At the designing stage, you choose the best methods to evaluate your service.

Types of evaluation

There are 3 main types of evaluation that help measure different aspects of service success:

  1. Process evaluation
  2. Impact evaluation
  3. Value-for-money evaluation

Process evaluation

Process evaluation focuses on how the service is delivered. It helps answer questions like, "Is the service user-friendly and accessible?" and "Is it being delivered as planned?" For example, after launching an online application, process evaluation can help determine if users find it intuitive and easy to use.

Example: A public service website introduces a self-service tool for updating personal details. Process evaluation could track whether users can easily find the tool and complete the update without needing assistance.

Impact evaluation

Impact evaluation looks at the outcomes of the service to see if it achieved its goals. For a digital application portal, it might show whether the new system reduced processing times and improved user satisfaction.

Example: A council introduces a digital form for housing applications. Impact evaluation might assess how many applications are completed online compared to paper forms and whether processing times improved as expected.

Value-for-money evaluation

Value-for-money evaluation measures cost-effectiveness by comparing benefits to costs. This type of evaluation shows if the benefits, such as time saved or increased participation, justify the cost of developing and maintaining a service.

Example: After launching an e-learning platform, this evaluation could compare development and maintenance costs to the number of users and time saved compared to in-person training sessions.

Designing the evaluation

Choose methods based on your service goals. Consider tools like usability testing, analytics, or surveys to gather data.

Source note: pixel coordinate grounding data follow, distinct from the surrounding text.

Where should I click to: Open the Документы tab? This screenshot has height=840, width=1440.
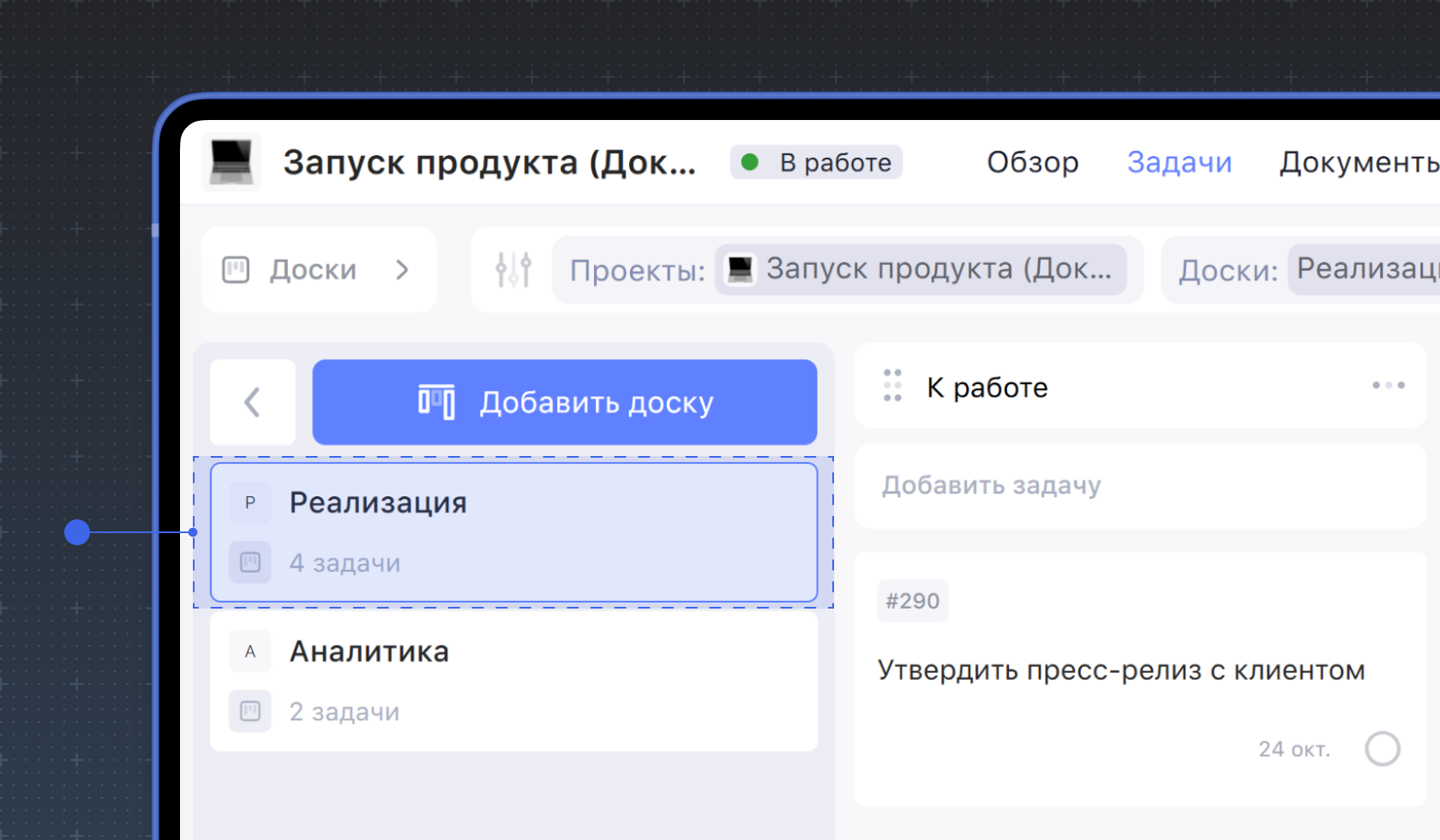(x=1358, y=162)
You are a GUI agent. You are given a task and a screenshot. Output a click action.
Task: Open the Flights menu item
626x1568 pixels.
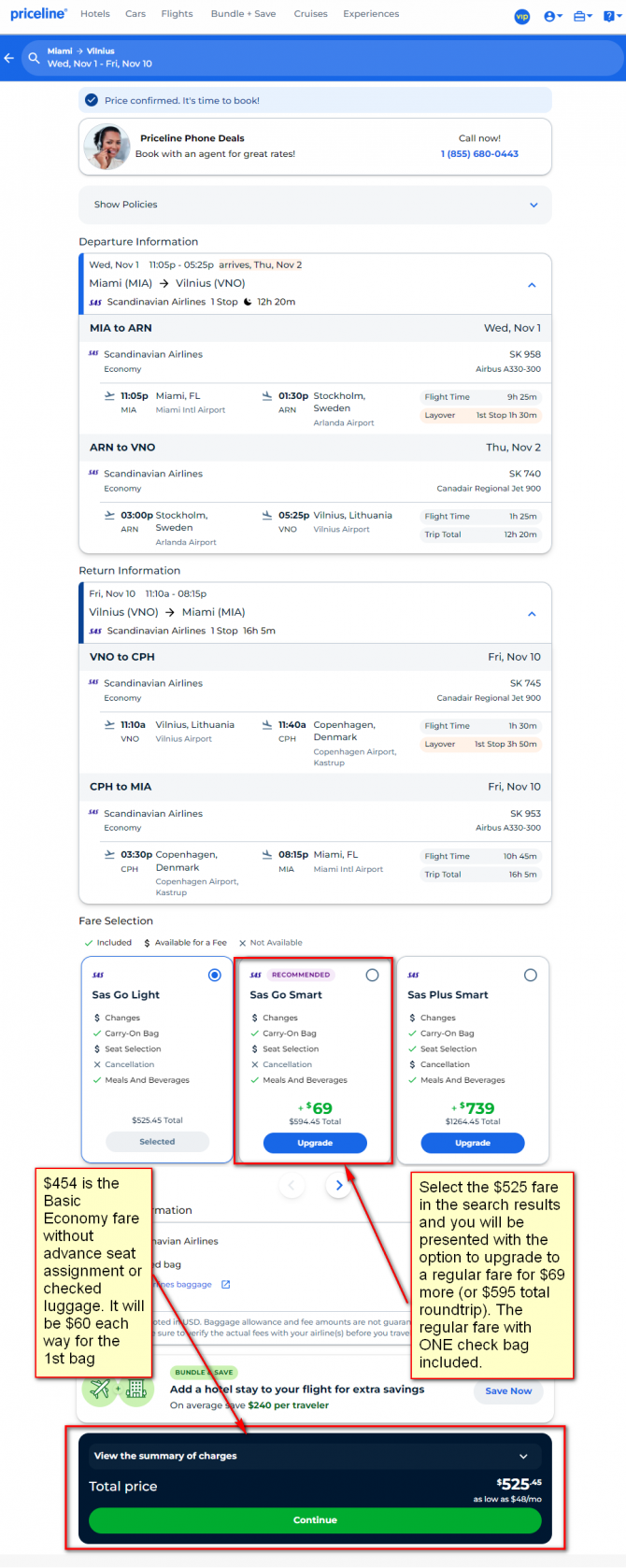177,14

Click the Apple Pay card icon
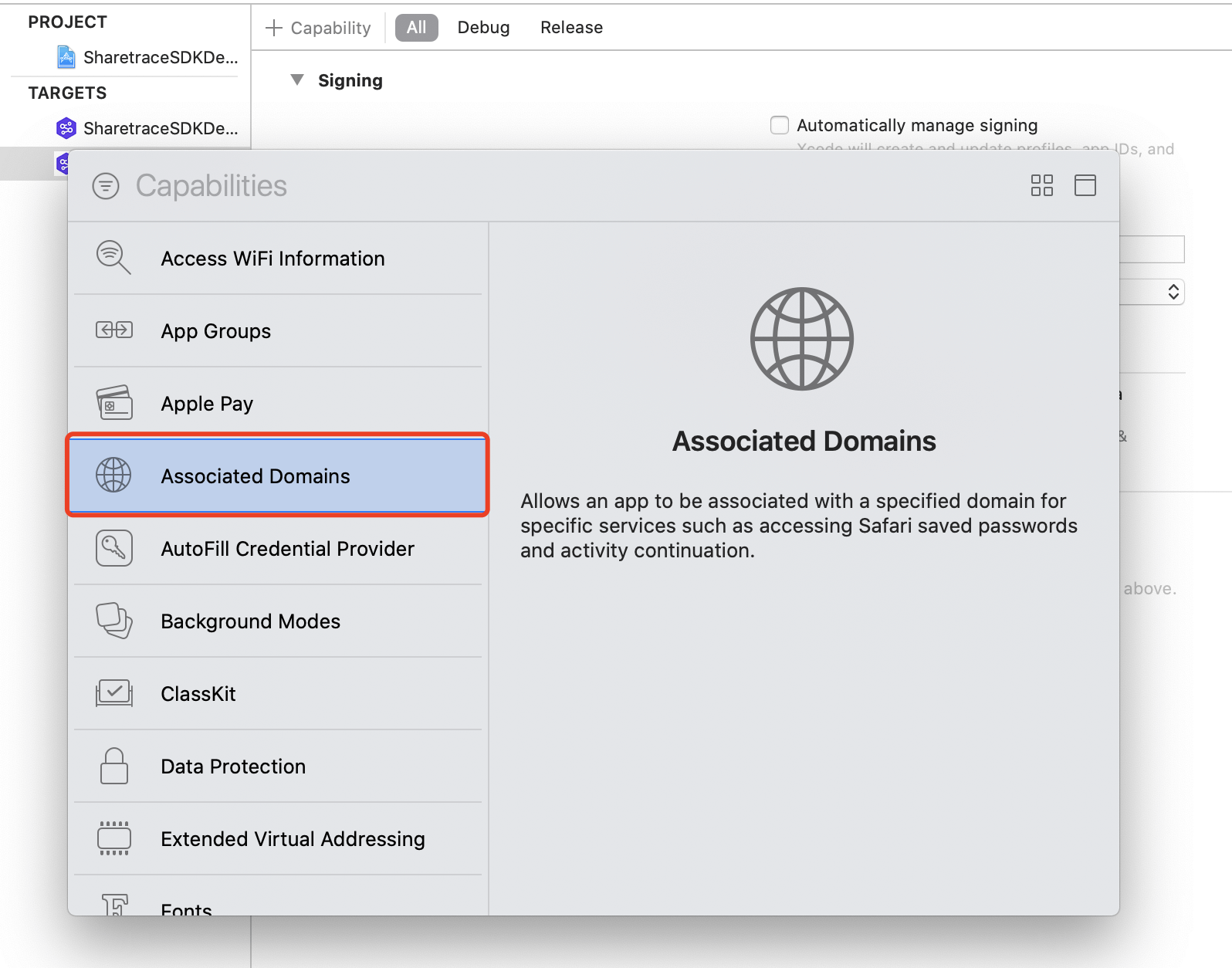pos(113,403)
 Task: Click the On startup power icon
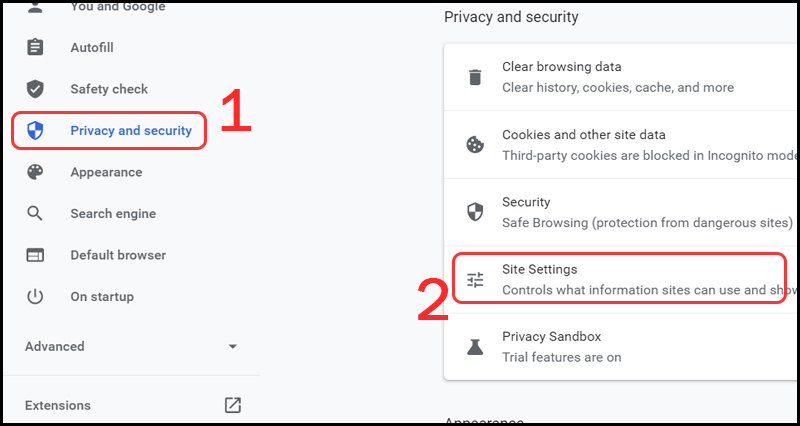click(x=35, y=296)
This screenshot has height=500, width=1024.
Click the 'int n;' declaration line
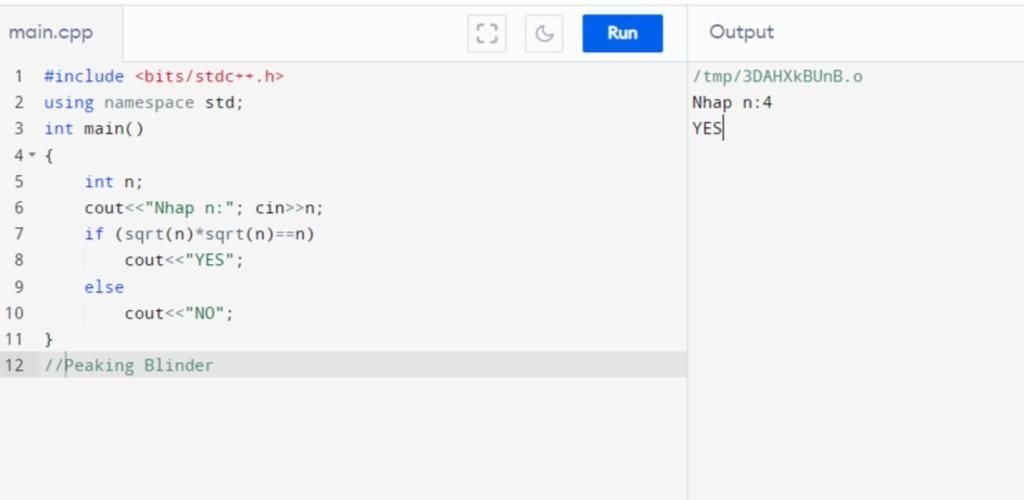click(x=113, y=182)
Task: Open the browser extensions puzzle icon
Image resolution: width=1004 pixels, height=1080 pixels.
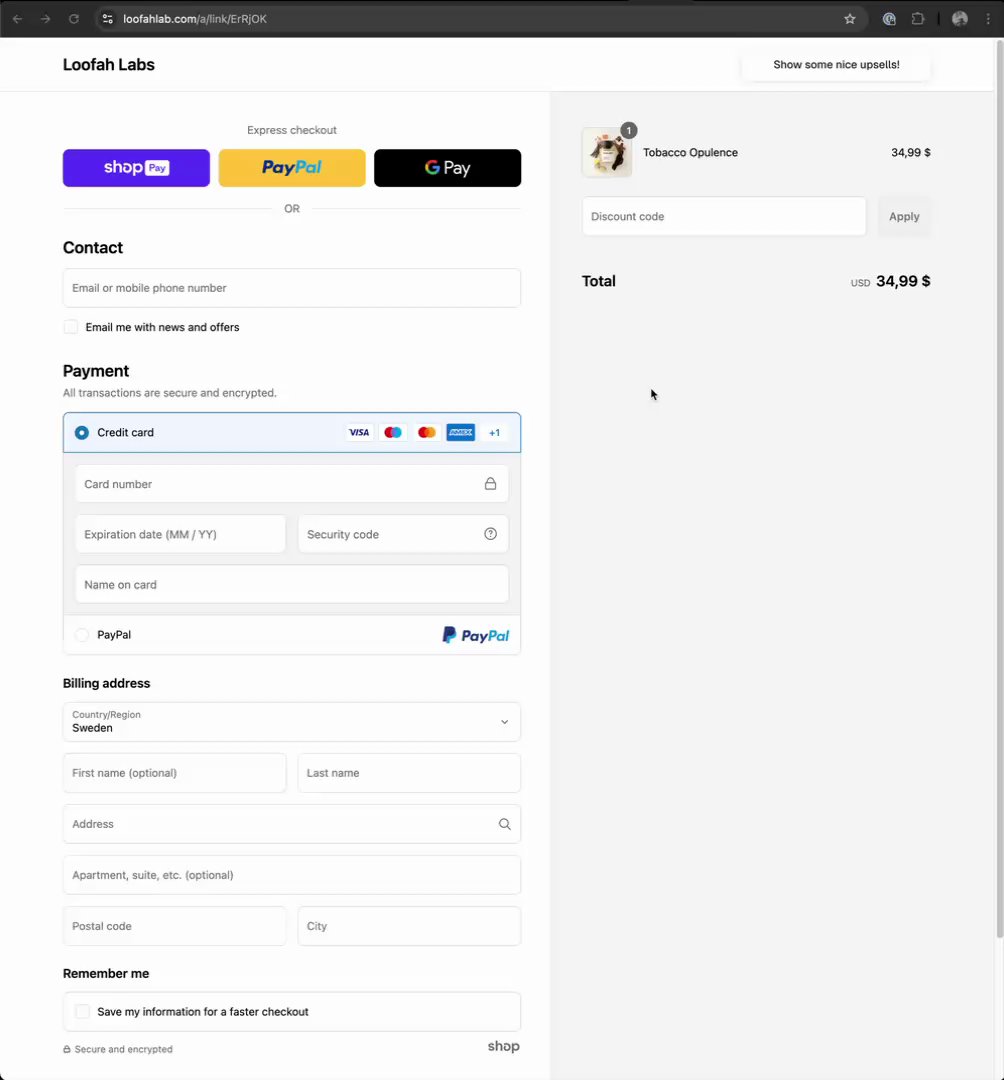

For a service update, a simple survey may be enough, but more complex services could benefit from detailed insights through user journey analysis.

By selecting the right evaluation methods, you ensure you get the data that matters most to assess service performance and identify areas for improvement.

Accessibility compliance

Planning for accessibility ensures everyone can use your service, including people with disabilities. You must consider accessibility from the start. This will meet legal requirements, improve user satisfaction, and create an inclusive service.

When designing your evaluation, check that the service meets standards like WCAG 2.2 AA. Use tools like WAVE or the Scottish Government’s Accessibility Cloud platform to identify issues such as missing alt text or poor colour contrast. Plan usability testing with a diverse group of users, including those who use assistive technologies such as screen readers.

Accessibility should also be part of your metrics. You can:

  • track how often users with assistive devices encounter errors or complete tasks successfully, such as improving the task completion rate for screen reader users from 70% to 90% by fixing navigation issues
  • include accessibility-related questions in user satisfaction surveys

Embed accessibility in the design phase. This will spot and fix barriers early. It will improve the user experience and cut costly fixes later.